__EXERCISE DIRECTIONS__: Would you please copy each line of the listing that mentions "computer"?

__DATA FOR REVIEW__:
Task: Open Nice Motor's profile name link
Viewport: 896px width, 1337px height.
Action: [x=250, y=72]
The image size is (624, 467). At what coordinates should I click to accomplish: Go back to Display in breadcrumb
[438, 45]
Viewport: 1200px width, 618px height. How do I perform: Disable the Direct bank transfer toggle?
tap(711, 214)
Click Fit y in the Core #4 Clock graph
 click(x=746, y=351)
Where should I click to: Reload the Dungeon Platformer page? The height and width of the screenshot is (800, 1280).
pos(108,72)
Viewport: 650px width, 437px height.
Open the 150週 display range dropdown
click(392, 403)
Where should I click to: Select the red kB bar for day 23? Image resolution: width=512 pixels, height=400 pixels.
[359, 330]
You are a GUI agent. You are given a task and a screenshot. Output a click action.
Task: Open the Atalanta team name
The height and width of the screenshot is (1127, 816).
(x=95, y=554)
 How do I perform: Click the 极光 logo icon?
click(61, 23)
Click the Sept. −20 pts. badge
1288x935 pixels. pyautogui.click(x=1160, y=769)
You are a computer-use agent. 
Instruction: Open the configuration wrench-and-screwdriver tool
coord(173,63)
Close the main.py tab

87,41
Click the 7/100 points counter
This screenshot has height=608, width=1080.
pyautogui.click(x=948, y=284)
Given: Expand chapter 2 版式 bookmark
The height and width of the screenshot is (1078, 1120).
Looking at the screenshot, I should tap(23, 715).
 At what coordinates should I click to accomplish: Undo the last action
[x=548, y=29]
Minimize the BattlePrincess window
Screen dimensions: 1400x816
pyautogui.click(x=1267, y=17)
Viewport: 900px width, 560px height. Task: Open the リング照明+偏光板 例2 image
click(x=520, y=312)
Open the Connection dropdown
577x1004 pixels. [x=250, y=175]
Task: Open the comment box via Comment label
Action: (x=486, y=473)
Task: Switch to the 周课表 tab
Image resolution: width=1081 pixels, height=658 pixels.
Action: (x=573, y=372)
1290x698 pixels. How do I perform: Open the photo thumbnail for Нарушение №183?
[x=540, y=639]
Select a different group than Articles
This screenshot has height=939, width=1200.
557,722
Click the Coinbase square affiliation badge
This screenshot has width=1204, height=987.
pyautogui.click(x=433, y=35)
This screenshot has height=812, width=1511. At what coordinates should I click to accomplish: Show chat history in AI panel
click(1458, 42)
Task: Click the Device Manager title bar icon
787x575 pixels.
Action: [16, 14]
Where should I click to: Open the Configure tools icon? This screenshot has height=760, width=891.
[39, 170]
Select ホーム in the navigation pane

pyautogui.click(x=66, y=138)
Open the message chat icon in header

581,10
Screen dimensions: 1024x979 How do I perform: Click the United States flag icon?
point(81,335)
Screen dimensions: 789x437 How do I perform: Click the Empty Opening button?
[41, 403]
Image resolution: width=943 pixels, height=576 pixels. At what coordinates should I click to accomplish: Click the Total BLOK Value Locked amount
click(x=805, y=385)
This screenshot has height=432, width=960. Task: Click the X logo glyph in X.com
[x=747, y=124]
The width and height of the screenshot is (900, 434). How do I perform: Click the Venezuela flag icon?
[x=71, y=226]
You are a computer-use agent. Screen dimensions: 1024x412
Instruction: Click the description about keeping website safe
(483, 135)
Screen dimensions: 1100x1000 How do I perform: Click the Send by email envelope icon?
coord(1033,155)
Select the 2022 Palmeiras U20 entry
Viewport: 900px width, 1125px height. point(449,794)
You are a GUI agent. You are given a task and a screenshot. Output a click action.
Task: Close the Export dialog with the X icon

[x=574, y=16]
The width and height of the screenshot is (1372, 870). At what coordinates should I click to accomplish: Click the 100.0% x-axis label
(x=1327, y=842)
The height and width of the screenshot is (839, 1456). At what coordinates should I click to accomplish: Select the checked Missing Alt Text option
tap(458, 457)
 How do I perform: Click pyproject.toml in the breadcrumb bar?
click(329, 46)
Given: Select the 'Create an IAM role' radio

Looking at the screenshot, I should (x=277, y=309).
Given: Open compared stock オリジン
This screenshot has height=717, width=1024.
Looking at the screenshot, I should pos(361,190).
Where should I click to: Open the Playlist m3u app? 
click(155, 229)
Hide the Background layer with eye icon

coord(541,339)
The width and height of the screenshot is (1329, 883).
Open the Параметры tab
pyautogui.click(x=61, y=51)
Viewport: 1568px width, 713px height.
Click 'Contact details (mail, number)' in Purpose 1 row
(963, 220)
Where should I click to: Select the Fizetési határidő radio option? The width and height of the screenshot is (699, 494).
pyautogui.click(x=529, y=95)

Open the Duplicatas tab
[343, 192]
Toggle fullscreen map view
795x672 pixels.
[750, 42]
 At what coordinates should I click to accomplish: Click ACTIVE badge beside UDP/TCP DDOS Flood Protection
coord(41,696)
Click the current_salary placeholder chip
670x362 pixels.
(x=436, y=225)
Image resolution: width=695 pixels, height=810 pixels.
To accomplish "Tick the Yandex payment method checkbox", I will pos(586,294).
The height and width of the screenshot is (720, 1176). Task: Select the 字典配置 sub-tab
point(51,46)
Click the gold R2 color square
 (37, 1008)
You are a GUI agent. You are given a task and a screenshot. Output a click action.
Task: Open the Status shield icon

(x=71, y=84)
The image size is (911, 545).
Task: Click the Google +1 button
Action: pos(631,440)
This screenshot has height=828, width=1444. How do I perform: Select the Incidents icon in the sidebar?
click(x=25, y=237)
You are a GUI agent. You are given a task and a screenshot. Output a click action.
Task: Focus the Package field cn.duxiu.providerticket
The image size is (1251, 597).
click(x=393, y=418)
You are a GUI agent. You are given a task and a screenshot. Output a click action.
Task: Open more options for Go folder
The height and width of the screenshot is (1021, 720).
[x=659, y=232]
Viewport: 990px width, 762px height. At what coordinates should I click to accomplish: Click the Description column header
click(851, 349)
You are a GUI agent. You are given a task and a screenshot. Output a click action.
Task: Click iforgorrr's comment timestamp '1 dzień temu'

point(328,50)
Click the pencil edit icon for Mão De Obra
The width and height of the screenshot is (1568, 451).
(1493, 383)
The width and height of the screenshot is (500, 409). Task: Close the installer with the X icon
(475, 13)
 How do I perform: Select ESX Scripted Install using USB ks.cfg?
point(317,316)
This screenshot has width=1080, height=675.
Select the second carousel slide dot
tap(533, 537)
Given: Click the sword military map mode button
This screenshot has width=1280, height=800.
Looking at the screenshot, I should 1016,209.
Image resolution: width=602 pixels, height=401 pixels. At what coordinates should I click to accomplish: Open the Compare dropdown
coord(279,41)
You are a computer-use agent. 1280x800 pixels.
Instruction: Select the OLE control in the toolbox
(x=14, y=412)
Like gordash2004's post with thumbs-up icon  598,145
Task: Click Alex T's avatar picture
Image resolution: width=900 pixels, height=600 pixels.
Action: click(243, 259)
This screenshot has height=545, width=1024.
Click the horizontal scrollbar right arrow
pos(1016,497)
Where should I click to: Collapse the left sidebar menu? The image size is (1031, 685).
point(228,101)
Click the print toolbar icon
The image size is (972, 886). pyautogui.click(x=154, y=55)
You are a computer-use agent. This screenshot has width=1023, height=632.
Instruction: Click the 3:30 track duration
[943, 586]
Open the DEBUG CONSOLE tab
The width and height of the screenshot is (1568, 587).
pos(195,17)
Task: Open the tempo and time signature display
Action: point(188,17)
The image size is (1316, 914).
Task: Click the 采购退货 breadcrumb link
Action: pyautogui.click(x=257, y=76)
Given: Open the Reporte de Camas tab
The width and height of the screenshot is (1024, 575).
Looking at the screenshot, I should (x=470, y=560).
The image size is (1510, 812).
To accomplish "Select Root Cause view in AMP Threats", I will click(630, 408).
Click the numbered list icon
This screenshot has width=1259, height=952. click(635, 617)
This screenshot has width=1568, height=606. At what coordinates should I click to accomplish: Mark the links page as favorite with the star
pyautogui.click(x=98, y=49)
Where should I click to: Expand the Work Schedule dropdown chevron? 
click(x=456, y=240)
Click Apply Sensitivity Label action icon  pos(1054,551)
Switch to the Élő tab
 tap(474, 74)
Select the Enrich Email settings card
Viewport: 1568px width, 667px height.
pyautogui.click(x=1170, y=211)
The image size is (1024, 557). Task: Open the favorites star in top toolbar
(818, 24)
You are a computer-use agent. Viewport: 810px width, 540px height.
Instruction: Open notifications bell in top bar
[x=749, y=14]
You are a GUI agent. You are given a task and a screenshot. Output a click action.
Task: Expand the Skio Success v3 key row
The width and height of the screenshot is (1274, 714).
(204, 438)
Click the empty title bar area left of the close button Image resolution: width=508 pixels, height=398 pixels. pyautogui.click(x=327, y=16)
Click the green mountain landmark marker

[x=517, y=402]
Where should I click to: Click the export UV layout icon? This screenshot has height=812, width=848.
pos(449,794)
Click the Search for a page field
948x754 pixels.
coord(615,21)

__ANSWER SECTION__:
You are a computer-use agent. 
You are a computer-use agent. Screen dimensions: 1024x412
You are a computer-use agent. 1280x800 pixels.
You are a computer-use agent. This screenshot has width=1023, height=632.
You are a computer-use agent. Viewport: 810px width, 540px height.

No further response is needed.